The class moved on, and eventually we came to inversions i.e. going upside down. This is my favorite part of any yoga class, and Ronia’s, too. She loves headstands, and often practices them at home. When I showed her how to get in a handstand she was a little trepidatious, but with a quick spot she was up against the wall in a nice strong handstand. After a moment she came down, and then she said, “Ow! My shoulder really hurts!”
“Ah!” I thought. I know that exact feeling. After an intense yoga practice, I go up into a handstand, and when I come down I feel the work in my shoulder. It makes sense: for a few minutes my arms and shoulders held up the full weight of my body, and when that was over, I can totally feel the fatigue in the muscles. But it’s not hurt, really. It’s work. It’s power in my body.

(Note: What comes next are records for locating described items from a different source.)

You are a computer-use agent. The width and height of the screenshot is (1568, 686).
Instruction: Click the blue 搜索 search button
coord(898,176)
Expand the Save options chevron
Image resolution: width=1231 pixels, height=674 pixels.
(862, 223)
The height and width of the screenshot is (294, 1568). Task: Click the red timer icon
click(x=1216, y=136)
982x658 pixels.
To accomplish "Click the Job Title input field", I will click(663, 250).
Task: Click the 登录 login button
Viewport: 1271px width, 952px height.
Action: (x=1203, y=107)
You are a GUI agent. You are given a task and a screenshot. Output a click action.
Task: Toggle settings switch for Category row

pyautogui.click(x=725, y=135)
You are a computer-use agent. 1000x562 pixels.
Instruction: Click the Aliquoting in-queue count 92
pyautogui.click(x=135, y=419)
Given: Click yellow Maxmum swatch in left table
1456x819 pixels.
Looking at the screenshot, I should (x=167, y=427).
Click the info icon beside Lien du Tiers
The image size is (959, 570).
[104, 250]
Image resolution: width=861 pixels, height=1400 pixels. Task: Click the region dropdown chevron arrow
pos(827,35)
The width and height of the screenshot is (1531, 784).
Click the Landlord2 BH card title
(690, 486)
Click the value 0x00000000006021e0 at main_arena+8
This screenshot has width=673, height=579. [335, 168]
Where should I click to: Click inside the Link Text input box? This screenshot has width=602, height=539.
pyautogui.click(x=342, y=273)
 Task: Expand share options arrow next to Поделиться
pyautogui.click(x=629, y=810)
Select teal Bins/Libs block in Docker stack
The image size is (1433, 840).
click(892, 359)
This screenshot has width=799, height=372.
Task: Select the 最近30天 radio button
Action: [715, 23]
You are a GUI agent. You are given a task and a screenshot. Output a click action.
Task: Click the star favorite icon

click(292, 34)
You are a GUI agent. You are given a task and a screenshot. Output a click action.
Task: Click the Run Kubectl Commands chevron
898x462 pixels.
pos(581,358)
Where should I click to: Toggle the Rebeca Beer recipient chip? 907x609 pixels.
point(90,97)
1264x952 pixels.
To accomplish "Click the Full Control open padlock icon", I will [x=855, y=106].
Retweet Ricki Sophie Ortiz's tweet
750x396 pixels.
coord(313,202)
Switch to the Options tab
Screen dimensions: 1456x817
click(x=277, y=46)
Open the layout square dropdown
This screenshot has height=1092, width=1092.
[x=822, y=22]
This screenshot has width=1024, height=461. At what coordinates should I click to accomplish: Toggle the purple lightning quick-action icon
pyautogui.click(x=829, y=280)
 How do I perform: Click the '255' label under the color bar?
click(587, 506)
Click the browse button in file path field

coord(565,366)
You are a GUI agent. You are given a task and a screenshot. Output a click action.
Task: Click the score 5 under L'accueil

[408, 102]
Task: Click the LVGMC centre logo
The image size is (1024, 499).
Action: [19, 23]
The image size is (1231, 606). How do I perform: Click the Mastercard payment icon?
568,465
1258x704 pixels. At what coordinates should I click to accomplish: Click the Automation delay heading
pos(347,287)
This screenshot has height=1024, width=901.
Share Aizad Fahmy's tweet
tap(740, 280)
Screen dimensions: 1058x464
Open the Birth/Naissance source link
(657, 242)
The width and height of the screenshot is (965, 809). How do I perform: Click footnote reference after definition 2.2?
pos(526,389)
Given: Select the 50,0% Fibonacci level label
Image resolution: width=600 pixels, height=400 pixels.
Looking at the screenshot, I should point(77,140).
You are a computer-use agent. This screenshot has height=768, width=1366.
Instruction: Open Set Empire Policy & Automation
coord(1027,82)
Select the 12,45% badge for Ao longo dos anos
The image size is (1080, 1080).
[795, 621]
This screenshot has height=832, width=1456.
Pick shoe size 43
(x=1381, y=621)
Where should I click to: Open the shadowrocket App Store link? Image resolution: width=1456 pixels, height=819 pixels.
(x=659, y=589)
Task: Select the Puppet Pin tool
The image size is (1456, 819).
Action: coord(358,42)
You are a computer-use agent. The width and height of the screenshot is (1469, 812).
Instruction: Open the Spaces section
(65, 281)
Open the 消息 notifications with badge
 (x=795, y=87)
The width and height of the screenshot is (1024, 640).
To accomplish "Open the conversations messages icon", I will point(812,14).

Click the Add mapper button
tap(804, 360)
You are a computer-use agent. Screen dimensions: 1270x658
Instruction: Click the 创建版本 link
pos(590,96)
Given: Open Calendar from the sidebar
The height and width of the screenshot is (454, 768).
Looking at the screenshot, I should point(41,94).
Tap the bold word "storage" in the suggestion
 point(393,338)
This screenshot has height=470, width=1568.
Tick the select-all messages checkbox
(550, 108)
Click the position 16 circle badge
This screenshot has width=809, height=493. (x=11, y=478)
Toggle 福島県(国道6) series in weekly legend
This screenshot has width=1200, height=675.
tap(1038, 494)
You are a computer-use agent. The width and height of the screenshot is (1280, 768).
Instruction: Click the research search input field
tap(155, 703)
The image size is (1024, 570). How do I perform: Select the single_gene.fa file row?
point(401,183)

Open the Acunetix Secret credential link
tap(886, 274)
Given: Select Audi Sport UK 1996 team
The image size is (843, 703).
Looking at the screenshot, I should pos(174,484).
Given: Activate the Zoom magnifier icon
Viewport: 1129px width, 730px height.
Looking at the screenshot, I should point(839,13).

I also thought about how it wasn’t until college that I came to enjoy that feeling of work and power. All through my childhood and adolescence, exercise was something I associated with discomfort, and often shame. In gym class at school we played endless rotations of sports I was bad at, plus the presidential physical fitness tests at the beginning and end of the year, handy ways of marking just how unfit I was. I was signed up for gymnastics classes, which I liked, but it was clear I was never particularly good, and I stopped going in about fourth grade.
Gym class and all things fitness related were, as far as I was concerned, awkward places for me to feel uncomfortable and bad about myself. Since I was fully able to do that just about anywhere, there was never any incentive to make any effort to do it via sports.
In college, I suddenly learned the pleasures of going to the gym alone. I ran the track while listening to my favorite songs. I leafed through trashy magazines while on exercise bikes. I finally got the thrill of feeling like I was doing something good for my body, and feeling good, strong, and happy at the same time.
Since college I’ve been a very regular gym-goer. I do it all–group classes, zoning out on the elliptical, free weights, and, when I’m feeling flush, even personal training. I also use my bike and my two feet as my primary mode of transit and make sure to hit my 10,000 steps/day goal. I do all of these things because I know that they can be uncomfortable, even a little painful in the moment, but that they make me feel better in the long run. They make my body feel good and strong, and they affect my mood in huge important ways. I’m a happier better stepmom when I’ve exercised.
I want Ronia to get all those benefits of exercise, and I don’t want her to have to wait until college to realize how great they can be. But I realize that means she’s going to have to learn that sometimes being uncomfortable is good.
For now, we’re taking it easy–we go to the pool as often as we can, because Ronia loves swimming, and never complains that it hurts. We’ll continue to go to family yoga, and sometimes do family yoga Youtube videos at home. We’ll take her complaints seriously, but assuming she’s not injured we’ll push through and make sure we get exercise and feel our bodies working and getting stronger. We also talk about checking in with our bodies–what feels good but hard? What feels bad? What hurts because we’re injured, and what hurts because we’re just working hard?
I’ve been feeling really stressed about how to teach and model these things to Ronia, but then I realized they’re things we learn not just around exercise and bodies, but around our whole lives. Ronia’s going to learn to how good it feels to work through something challenging. She’s done it already with reading, writing, and riding a two-wheeler. She’ll do it with this too. And so will I.